We are all little fishes swimming in systems which at best are post-patriarchal, and we are all affected by the water we cannot really analyze. Hence the need to analyze whether wearing high heels or make-up or engaging in poledancing is something women do voluntarily and autonomously, and hence also the impossibility of truly finding a solution to these questions.

On one level the questions look trivial from a feminist angle. Who cares if the suffragettes wore those long cumbersome dresses? They got us the votes. From that angle I don’t care if a feminist decides to walk around on stilts while wearing multiple neckrings. But that we seldom see feminists so attired suggests that there is a deeper significance in many of our seemingly-trivial (and not-so trivial) choices, and it’s the deeper significance that’s interesting: The messages we send about ourselves by these choices and the messages others receive and interpret; two processes which don’t necessarily match. For example, a woman gyrating around the pole might feel sexually powerful, but a man watching her might see a lobster with parsley behind its ear.

So on another level all such choices, even personal grooming choices and clothing choices, are political statements.
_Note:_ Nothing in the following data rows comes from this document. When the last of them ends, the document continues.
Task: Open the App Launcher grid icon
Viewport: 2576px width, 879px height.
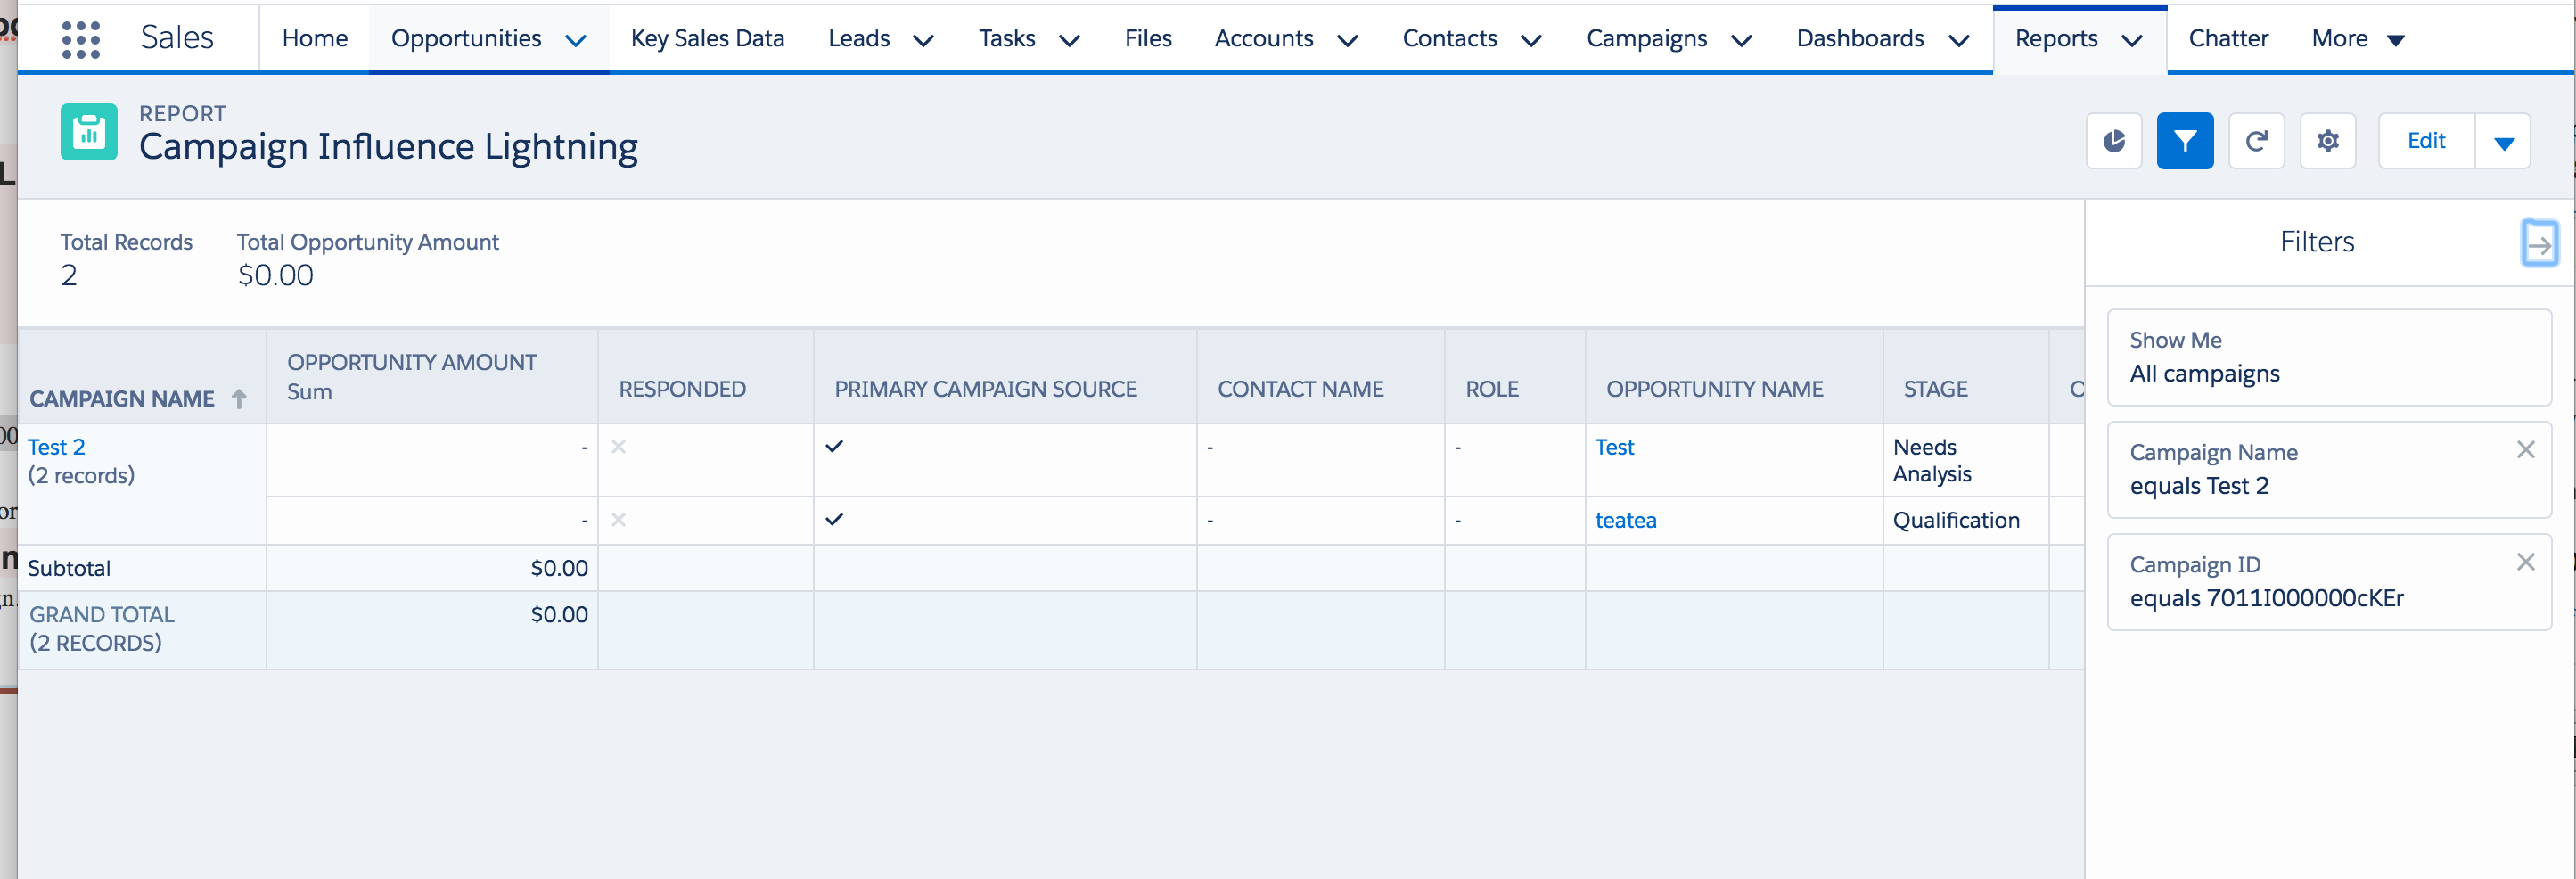Action: coord(81,40)
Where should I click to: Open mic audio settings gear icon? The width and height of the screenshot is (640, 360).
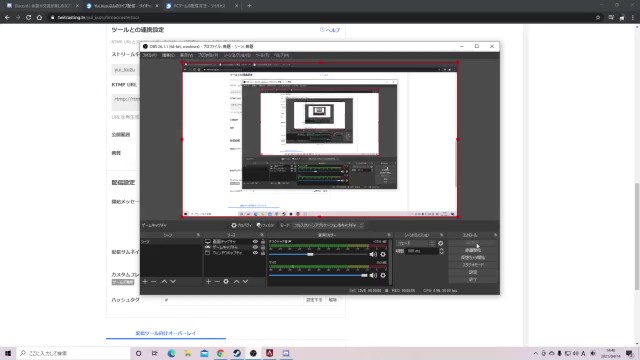pos(383,276)
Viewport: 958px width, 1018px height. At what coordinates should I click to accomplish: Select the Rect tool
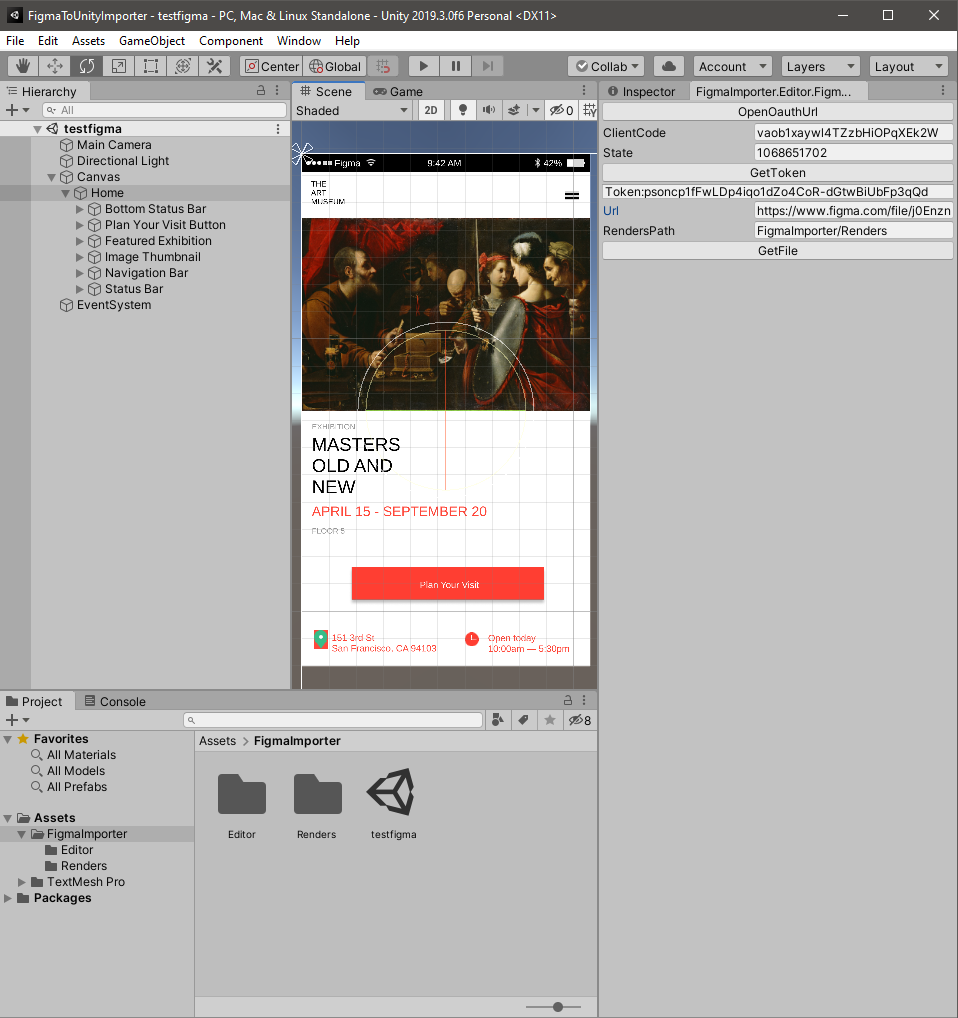tap(151, 66)
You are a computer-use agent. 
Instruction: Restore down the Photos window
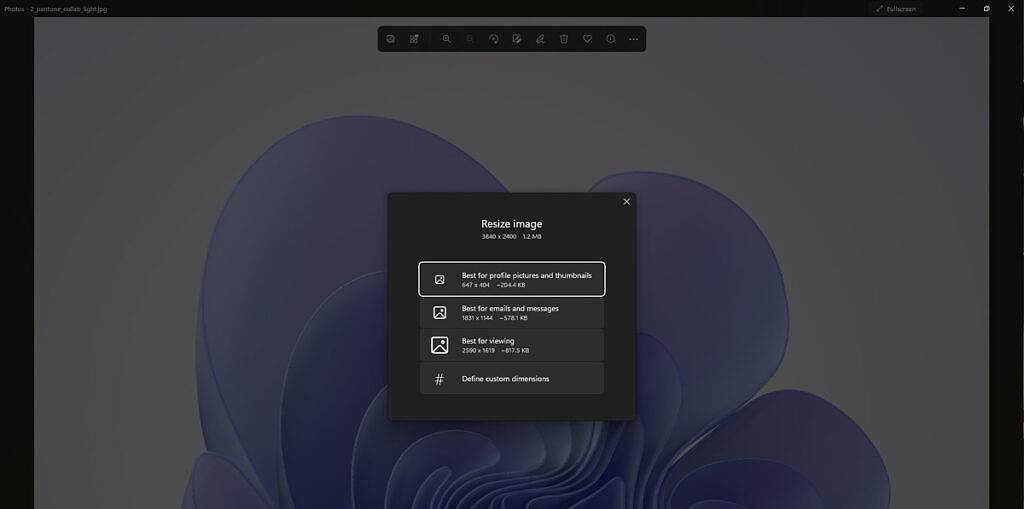click(986, 8)
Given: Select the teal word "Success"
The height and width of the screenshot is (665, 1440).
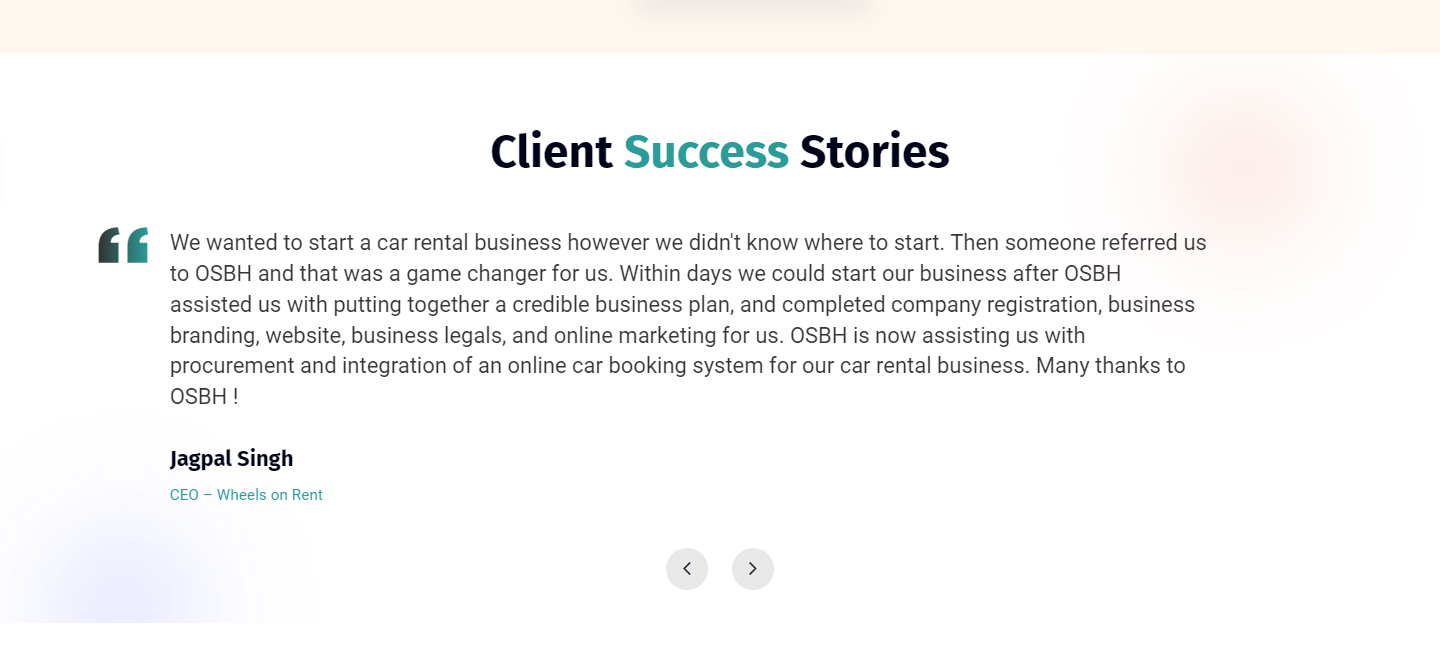Looking at the screenshot, I should [x=706, y=152].
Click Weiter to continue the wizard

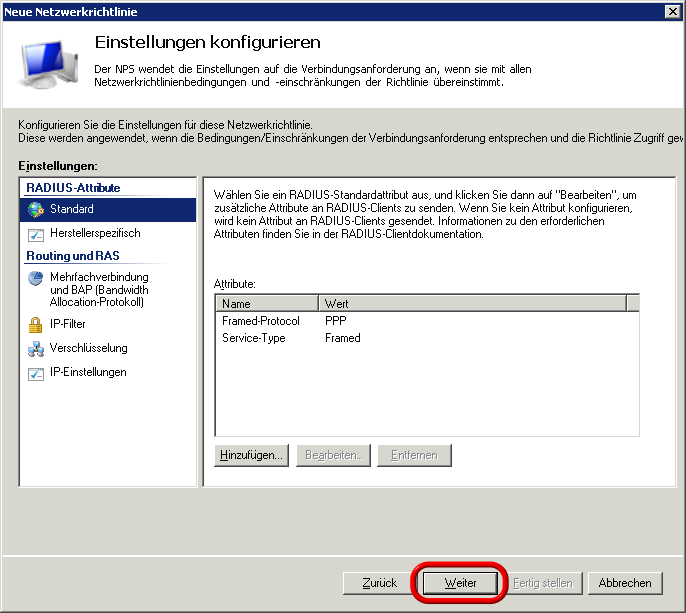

Even choosing not to make a political statement this way amounts to one. It’s inescapable. But not all possible choices should be seen as feminist ones. The feminism-lite commercial versions sometimes seem to argue exactly that: that just making a choice in itself is a feminist act for women, that all choices should be celebrated, because they demonstrate that women now can choose, that somehow the act of apparently choosing means that the person has totally independently come to some conclusion.

My favorite counterexample to that is the one about a person being convicted to die and being offered the choice to die either by hanging or the guillotine. It’s my favorite, because it’s silly and because it’s crystal-clear on the wider societal constraints.